Control Freaks Gone Over the Edge

It appears as if Anie Le's accused killer, Raymond Clark, is being described by those who knew him a little differently than how accused killers are normally described.  The ABC News headline, "Raymond Clark's Co-Workers Describe Him as a 'Control Freak,' " marks the first time I can remember that a neighbor or co-worker hasn't described a man accused of a horrible murder or host of murders as a "quiet" or "nice" guy who "mostly kept to himself."


While perusing through Barnes & Nobles Booksellers on Thursday, I noticed a book that claimed that 1 in 25 of us are psychologically capable of killing someone in a cold and calculating manner.  If that is indeed true, it's something for me to think about considering how many people I come across every day just walking around campus. 

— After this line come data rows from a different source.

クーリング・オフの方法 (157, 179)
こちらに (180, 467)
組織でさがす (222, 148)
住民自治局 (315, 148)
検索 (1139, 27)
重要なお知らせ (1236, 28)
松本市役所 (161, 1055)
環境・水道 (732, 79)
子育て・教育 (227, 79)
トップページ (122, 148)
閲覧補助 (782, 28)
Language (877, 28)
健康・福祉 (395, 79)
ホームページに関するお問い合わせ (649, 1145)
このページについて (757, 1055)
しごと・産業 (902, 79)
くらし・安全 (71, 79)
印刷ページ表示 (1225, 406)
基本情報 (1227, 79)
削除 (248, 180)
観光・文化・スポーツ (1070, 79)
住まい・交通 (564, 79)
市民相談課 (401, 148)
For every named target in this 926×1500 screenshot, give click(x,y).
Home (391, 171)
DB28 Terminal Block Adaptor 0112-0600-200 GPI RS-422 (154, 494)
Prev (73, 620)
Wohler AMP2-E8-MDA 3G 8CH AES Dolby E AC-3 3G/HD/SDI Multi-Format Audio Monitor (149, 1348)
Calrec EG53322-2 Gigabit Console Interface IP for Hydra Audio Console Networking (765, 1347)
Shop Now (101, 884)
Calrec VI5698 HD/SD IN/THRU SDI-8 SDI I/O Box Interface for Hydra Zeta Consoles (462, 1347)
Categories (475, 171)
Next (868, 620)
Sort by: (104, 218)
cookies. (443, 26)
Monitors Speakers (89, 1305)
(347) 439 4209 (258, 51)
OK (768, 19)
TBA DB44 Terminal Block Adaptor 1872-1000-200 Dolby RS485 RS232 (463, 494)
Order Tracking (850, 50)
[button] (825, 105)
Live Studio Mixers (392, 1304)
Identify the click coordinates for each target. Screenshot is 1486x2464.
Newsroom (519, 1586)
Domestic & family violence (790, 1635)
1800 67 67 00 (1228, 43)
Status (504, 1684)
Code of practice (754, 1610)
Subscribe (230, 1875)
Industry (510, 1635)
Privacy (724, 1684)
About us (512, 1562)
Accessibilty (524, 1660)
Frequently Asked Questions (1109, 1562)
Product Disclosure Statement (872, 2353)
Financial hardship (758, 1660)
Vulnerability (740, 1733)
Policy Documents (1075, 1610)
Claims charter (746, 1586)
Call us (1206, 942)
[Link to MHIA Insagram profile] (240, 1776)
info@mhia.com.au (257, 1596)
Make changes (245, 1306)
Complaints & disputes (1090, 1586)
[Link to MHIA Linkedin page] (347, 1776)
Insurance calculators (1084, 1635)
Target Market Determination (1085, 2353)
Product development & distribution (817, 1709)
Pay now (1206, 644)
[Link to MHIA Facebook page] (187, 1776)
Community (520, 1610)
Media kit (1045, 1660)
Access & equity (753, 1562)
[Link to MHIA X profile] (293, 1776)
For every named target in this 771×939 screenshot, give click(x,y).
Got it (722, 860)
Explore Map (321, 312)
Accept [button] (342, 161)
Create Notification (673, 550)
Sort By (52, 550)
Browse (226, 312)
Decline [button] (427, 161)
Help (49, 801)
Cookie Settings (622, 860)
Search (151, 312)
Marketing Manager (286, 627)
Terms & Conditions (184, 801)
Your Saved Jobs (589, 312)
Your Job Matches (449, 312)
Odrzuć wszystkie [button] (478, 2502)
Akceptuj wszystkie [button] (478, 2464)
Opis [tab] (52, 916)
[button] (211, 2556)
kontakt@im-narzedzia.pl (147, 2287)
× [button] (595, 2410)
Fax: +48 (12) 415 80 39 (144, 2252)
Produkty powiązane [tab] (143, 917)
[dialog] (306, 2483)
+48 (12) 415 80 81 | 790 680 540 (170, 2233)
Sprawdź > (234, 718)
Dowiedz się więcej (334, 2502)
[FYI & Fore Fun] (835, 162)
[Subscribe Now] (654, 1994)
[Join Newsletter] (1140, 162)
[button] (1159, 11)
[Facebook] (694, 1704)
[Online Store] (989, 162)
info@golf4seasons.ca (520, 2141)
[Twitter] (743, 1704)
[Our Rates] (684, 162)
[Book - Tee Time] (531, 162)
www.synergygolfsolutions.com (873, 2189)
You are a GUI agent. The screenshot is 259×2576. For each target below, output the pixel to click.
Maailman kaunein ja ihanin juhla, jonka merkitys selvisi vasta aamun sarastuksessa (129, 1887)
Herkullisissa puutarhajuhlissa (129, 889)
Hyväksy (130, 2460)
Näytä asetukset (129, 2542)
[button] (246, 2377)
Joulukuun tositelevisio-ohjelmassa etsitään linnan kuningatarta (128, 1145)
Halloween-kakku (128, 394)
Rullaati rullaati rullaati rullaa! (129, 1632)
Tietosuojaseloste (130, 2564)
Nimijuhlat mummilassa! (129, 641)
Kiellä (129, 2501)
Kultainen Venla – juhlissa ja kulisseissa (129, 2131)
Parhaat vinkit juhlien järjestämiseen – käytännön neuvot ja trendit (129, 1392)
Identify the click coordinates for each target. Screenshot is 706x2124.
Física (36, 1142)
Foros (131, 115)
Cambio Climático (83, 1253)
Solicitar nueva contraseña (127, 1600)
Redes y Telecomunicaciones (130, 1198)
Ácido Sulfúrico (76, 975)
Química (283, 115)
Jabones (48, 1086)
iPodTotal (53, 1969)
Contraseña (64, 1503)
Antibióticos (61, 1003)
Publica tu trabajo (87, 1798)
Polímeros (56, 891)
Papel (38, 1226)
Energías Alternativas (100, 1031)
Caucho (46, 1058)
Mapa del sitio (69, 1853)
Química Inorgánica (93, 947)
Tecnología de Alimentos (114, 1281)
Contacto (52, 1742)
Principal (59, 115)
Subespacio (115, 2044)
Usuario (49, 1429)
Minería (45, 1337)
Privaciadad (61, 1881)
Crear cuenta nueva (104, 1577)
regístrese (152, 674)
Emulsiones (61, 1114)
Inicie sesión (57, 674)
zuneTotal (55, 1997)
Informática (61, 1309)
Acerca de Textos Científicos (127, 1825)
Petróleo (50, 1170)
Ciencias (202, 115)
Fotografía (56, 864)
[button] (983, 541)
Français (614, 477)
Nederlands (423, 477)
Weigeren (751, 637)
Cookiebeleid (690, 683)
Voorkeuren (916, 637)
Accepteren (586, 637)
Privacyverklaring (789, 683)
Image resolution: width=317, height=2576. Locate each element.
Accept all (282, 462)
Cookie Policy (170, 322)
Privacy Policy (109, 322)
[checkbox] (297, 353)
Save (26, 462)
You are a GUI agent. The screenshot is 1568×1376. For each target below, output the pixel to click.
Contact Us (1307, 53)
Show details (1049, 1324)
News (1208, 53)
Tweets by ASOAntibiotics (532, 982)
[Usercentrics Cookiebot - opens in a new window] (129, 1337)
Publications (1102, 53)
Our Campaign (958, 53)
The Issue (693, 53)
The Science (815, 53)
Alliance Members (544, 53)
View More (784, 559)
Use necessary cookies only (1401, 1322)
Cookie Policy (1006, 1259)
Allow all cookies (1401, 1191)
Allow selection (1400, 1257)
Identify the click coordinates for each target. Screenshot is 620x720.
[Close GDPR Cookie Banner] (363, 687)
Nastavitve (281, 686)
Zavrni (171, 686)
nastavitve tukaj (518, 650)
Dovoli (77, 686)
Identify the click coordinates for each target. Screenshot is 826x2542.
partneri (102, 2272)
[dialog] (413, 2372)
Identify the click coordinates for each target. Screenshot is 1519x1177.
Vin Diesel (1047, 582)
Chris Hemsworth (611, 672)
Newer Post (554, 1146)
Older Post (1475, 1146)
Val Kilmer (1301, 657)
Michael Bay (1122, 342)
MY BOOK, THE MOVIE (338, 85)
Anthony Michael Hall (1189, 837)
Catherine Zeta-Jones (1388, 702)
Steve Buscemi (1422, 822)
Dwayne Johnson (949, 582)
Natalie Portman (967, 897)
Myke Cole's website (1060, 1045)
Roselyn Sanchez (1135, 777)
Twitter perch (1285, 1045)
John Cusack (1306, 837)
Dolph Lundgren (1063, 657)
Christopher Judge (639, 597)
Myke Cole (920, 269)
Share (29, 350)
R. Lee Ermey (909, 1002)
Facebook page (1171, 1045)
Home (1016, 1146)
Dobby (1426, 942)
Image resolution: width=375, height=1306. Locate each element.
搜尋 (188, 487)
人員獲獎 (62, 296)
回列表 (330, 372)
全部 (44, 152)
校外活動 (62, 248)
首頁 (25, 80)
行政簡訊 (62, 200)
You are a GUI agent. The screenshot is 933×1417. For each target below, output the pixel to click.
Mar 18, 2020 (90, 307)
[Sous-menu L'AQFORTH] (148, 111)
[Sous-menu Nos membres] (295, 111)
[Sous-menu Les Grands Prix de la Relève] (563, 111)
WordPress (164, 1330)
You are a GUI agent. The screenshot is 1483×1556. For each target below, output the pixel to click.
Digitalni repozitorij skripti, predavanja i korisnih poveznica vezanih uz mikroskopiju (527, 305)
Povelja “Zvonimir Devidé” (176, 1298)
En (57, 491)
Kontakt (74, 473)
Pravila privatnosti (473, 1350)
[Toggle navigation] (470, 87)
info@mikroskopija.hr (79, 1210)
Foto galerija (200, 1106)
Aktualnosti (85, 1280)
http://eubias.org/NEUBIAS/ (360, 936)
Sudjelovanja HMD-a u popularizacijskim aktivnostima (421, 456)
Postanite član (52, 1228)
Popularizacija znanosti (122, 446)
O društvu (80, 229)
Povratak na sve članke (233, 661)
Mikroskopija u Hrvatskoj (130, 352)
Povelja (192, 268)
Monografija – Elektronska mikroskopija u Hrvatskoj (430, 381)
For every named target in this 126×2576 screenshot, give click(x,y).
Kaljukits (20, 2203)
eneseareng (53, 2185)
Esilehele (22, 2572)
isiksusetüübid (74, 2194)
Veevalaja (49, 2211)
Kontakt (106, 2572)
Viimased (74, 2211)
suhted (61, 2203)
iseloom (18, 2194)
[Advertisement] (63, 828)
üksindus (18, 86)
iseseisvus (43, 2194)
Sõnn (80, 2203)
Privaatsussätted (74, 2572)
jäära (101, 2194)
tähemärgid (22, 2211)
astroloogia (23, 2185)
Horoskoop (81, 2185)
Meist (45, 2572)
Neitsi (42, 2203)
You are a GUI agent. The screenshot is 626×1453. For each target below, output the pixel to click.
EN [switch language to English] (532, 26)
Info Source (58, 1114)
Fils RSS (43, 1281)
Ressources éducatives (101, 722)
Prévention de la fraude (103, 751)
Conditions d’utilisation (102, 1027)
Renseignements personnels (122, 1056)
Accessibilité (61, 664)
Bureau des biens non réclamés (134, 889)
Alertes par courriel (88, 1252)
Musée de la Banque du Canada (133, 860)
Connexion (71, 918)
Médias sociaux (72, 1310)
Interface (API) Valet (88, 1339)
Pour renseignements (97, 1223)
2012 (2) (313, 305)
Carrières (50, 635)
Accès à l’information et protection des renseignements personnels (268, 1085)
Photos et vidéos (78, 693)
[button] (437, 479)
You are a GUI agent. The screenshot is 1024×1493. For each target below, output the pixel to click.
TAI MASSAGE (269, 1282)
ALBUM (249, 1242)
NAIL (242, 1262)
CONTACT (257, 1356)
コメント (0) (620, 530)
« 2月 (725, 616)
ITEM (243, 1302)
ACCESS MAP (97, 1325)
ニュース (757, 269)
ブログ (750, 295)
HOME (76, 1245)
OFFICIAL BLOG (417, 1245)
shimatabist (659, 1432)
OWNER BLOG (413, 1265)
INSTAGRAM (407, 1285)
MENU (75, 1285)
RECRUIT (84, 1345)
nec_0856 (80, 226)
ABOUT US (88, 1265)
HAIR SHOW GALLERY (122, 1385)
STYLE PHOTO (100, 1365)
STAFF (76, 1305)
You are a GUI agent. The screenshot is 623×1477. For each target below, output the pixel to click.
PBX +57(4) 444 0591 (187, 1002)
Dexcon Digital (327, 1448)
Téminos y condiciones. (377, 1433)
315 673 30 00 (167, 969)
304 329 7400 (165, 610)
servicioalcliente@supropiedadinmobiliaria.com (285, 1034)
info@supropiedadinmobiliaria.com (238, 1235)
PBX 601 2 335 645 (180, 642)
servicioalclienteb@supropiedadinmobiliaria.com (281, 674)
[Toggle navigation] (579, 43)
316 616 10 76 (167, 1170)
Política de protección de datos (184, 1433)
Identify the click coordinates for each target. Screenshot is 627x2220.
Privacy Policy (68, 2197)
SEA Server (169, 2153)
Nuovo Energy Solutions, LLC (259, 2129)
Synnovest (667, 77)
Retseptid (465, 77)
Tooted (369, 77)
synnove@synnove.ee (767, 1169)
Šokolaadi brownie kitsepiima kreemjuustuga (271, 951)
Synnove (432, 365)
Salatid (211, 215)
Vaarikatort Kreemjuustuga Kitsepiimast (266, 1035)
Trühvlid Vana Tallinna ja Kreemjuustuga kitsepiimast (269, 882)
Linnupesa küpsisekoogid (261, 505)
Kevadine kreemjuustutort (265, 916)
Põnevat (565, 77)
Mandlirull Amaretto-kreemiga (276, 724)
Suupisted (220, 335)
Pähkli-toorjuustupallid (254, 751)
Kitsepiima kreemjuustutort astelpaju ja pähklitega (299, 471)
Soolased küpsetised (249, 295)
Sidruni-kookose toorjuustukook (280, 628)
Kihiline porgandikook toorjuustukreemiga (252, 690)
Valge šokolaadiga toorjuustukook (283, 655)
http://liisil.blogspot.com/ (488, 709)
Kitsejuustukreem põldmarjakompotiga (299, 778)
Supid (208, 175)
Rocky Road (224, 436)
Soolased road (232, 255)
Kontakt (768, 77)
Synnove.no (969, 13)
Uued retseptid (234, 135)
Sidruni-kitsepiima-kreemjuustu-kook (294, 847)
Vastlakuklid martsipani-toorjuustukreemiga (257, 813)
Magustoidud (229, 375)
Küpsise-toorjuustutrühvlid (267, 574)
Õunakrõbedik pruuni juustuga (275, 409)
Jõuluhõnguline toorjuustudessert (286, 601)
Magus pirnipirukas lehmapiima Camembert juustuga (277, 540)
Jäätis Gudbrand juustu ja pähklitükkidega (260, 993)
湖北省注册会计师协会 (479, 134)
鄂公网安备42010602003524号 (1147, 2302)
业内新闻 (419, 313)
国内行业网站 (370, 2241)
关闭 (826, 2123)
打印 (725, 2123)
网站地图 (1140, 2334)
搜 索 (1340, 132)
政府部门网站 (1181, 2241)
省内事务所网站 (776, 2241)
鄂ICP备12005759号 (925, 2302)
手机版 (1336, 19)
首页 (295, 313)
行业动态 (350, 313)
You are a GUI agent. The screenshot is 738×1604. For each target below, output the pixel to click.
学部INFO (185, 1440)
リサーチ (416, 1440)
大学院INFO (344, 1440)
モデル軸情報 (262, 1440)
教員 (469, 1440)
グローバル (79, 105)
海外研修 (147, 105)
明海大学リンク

I would think to kill someone so coldly, you would have to be an extremely self-centered person with very little respect or internal emphasis on the value of life.  To take something away from someone so dear and vital, is vile and offensive to any individual with any semblance of a heart.

Whether a person keeps it to his or herself or wears it on their sleeve- it would seem that a person who commits cold-calculating murder is a person with major control issues.  I can only  imagine that such a person sees the free will of others as far less significant than his or her own.  

In such a state of consciousness,  such a person's illusory sense of  domain increases exponentially to the point where they become quite capable of pulling the trigger, stabbing with the knife or strangling with the hands, in order to somehow appease their false sense of place in the world.